DESCRIPTION OF THE TASK:
Please restate each entry below, word for word.

Dataset items:
=-=-=
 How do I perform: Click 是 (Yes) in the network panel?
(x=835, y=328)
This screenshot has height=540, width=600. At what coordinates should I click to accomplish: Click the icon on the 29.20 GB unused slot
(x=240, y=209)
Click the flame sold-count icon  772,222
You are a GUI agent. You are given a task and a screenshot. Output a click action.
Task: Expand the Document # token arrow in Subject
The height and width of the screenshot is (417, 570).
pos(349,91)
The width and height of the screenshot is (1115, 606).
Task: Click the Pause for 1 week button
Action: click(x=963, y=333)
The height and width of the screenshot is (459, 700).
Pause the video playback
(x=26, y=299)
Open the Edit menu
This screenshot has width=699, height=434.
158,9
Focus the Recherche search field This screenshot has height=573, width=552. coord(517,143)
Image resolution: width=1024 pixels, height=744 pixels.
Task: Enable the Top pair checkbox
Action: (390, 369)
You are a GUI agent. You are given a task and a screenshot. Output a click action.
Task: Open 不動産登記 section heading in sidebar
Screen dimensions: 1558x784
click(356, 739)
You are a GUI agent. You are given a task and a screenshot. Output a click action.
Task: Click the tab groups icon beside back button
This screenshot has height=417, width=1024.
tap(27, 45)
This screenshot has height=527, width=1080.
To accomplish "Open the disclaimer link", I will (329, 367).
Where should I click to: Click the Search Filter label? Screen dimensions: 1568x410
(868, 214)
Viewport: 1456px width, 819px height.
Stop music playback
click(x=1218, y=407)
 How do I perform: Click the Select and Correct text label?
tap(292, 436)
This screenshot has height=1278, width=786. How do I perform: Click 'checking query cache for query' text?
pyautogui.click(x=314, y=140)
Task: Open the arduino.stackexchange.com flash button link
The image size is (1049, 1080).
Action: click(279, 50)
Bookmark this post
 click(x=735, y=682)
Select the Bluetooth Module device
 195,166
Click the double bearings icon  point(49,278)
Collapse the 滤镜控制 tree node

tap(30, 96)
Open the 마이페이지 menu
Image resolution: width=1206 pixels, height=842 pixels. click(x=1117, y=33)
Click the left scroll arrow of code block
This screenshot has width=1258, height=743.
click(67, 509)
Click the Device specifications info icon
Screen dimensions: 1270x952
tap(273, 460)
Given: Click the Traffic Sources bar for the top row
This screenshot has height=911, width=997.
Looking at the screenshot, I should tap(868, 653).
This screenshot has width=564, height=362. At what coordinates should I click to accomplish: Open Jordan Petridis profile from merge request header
=-=-=
ANSWER TO THIS PROBLEM:
 How do I perform: Click 是 (Yes) in the network panel?
(x=835, y=328)
This screenshot has height=540, width=600. At what coordinates should I click to accomplish: Click the icon on the 29.20 GB unused slot
(x=240, y=209)
Click the flame sold-count icon  772,222
You are a GUI agent. You are given a task and a screenshot. Output a click action.
Task: Expand the Document # token arrow in Subject
The height and width of the screenshot is (417, 570).
pos(349,91)
The width and height of the screenshot is (1115, 606).
Task: Click the Pause for 1 week button
Action: click(x=963, y=333)
The height and width of the screenshot is (459, 700).
Pause the video playback
(x=26, y=299)
Open the Edit menu
This screenshot has width=699, height=434.
158,9
Focus the Recherche search field This screenshot has height=573, width=552. coord(517,143)
Image resolution: width=1024 pixels, height=744 pixels.
Task: Enable the Top pair checkbox
Action: (390, 369)
You are a GUI agent. You are given a task and a screenshot. Output a click action.
Task: Open 不動産登記 section heading in sidebar
Screen dimensions: 1558x784
click(356, 739)
You are a GUI agent. You are given a task and a screenshot. Output a click action.
Task: Click the tab groups icon beside back button
This screenshot has height=417, width=1024.
tap(27, 45)
This screenshot has height=527, width=1080.
To accomplish "Open the disclaimer link", I will (329, 367).
Where should I click to: Click the Search Filter label? Screen dimensions: 1568x410
(868, 214)
Viewport: 1456px width, 819px height.
Stop music playback
click(x=1218, y=407)
 How do I perform: Click the Select and Correct text label?
tap(292, 436)
This screenshot has height=1278, width=786. How do I perform: Click 'checking query cache for query' text?
pyautogui.click(x=314, y=140)
Task: Open the arduino.stackexchange.com flash button link
The image size is (1049, 1080).
Action: click(279, 50)
Bookmark this post
 click(x=735, y=682)
Select the Bluetooth Module device
 195,166
Click the double bearings icon  point(49,278)
Collapse the 滤镜控制 tree node

tap(30, 96)
Open the 마이페이지 menu
Image resolution: width=1206 pixels, height=842 pixels. click(x=1117, y=33)
Click the left scroll arrow of code block
This screenshot has width=1258, height=743.
click(67, 509)
Click the Device specifications info icon
Screen dimensions: 1270x952
tap(273, 460)
Given: Click the Traffic Sources bar for the top row
This screenshot has height=911, width=997.
Looking at the screenshot, I should tap(868, 653).
This screenshot has width=564, height=362. At what coordinates should I click to accomplish: Open Jordan Petridis profile from merge request header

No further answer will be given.